--- start of ARTICLE ---

The story is that Norm Strung grew up in New York City, the son of a New York banker, but even when too young to drive loved hunting and fishing (which his family did NOT do) to the point where he hitch-hiked to do both--including to the Catskills with a Savage 99--possible in those days.

His father wanted Norm to go to a "good" college in the East, but Norm decided Montana State University was the place for him, because he wanted to live Out West. My father was an English professor at MSU, and that fall taught the required freshman composition class.

Norm's chosen major was fish and game management, but after he submitted a couple of stories my father asked him what he wanted to do with his degree. Norm said write for a living. My father told him he needed to learn to write, and said he could give him some pretty good advice, since he'd sold articles to various magazines, mostly on Western history. So Norm switched his major to English.

I suspect (but don't know) that part of the deal was Norm would take me hunting, because my father had a bad heart and couldn't go much anymore. I'd been hunting on my own for small game for a while, but Norm took me hunting for everything from ducks to deer. Took a mule deer doe with him the first year I could legally buy a big game license.

Even at that age I wanted to be writer, and after my father passed away when I was 16, managed to publish various kinds of writing here and there, but nothing that paid much. By the time I was 20 Norm was making a decent living writing for hunting and fishing magazines, and he gave me some tips--some of which he'd learned from my father. Sold my first well-paying article to Sports Illustrated the next year, when they still ran fishing and hunting stories, about flyfishing for trout in the winter. Then sold another on elk hunting to a then-new magazine named Gray's Sporting Journal. Both spoiled me for real work.


“Montana seems to me to be what a small boy would think Texas is like from hearing Texans.”

--- end of ARTICLE ---

**WRITTEN REQUEST:** Reproduce word for word the part of the text about Norm Strung from "Even at that" to "for real work.".

--- start of PROVIDED MATERIAL ---

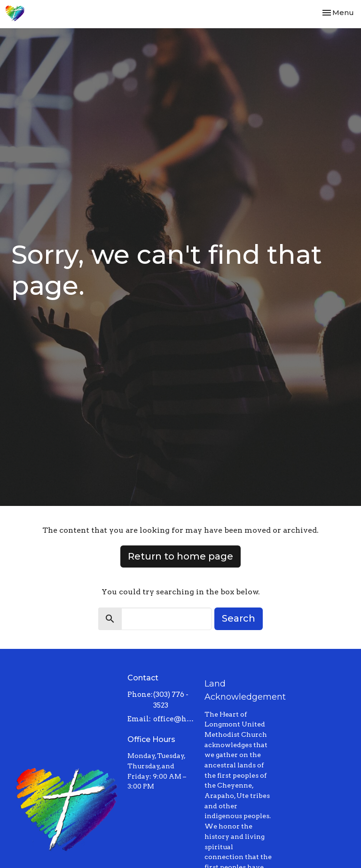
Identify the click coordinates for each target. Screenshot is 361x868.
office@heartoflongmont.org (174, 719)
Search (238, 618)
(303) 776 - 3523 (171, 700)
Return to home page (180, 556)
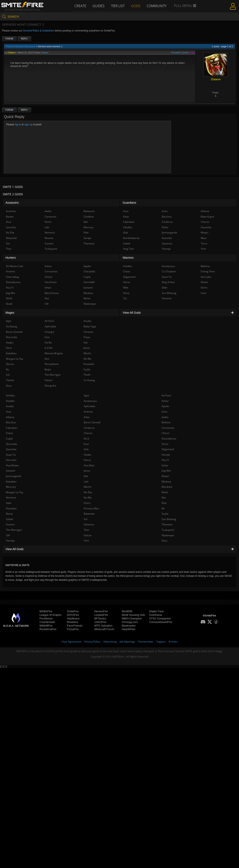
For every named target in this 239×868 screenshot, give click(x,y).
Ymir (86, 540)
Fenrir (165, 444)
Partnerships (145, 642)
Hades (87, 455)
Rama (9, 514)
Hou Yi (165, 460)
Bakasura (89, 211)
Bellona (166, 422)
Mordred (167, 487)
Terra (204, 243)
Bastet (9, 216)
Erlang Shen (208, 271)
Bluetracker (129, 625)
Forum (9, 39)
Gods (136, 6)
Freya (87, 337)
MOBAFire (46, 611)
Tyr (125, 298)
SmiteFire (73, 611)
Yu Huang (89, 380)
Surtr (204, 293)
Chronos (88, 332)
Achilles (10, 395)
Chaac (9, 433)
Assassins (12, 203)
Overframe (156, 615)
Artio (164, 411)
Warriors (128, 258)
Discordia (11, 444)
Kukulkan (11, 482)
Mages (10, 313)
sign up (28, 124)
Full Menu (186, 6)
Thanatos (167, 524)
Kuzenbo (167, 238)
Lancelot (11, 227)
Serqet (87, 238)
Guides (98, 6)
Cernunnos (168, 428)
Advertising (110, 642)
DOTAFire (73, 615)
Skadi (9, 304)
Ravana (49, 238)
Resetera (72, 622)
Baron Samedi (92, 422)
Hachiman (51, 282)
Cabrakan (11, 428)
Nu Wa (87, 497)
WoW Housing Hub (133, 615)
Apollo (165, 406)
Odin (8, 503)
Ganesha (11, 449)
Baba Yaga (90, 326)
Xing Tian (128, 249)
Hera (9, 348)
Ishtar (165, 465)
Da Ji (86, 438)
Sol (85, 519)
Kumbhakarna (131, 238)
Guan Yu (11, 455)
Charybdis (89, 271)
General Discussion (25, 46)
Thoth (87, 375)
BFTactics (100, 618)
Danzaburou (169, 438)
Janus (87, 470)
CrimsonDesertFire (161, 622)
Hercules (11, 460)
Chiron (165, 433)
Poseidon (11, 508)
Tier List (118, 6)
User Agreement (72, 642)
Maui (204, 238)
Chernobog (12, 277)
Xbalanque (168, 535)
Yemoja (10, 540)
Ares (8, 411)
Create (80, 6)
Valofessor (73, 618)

--- end of PROVIDED MATERIAL ---
--- start of PROVIDED MATERIAL ---

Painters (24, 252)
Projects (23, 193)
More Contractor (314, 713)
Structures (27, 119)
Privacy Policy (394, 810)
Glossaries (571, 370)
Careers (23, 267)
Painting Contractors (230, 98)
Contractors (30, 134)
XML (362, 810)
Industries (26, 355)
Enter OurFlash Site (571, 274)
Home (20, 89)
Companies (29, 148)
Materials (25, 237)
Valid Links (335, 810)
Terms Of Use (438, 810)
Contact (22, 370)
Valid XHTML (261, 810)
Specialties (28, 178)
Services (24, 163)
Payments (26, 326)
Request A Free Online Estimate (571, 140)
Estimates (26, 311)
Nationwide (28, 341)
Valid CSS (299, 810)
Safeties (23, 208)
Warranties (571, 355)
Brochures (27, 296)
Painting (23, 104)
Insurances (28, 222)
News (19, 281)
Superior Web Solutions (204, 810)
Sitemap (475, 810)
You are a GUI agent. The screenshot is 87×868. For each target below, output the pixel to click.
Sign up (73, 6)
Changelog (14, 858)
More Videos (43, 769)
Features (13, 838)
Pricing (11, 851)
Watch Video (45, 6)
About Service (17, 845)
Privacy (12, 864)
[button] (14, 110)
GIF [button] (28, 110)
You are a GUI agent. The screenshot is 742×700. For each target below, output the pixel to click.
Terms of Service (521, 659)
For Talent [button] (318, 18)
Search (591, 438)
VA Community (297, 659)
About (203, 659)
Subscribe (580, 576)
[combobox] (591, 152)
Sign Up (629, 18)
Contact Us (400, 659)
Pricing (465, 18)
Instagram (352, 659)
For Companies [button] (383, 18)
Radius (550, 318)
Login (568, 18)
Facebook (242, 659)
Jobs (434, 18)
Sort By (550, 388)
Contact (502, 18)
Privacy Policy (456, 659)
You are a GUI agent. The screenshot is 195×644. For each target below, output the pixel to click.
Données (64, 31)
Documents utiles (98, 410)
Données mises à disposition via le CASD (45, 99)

--- end of PROVIDED MATERIAL ---

**IN RESPONSE:**
Even at that age I wanted to be writer, and after my father passed away when I was 16, managed to publish various kinds of writing here and there, but nothing that paid much. By the time I was 20 Norm was making a decent living writing for hunting and fishing magazines, and he gave me some tips--some of which he'd learned from my father. Sold my first well-paying article to Sports Illustrated the next year, when they still ran fishing and hunting stories, about flyfishing for trout in the winter. Then sold another on elk hunting to a then-new magazine named Gray's Sporting Journal. Both spoiled me for real work.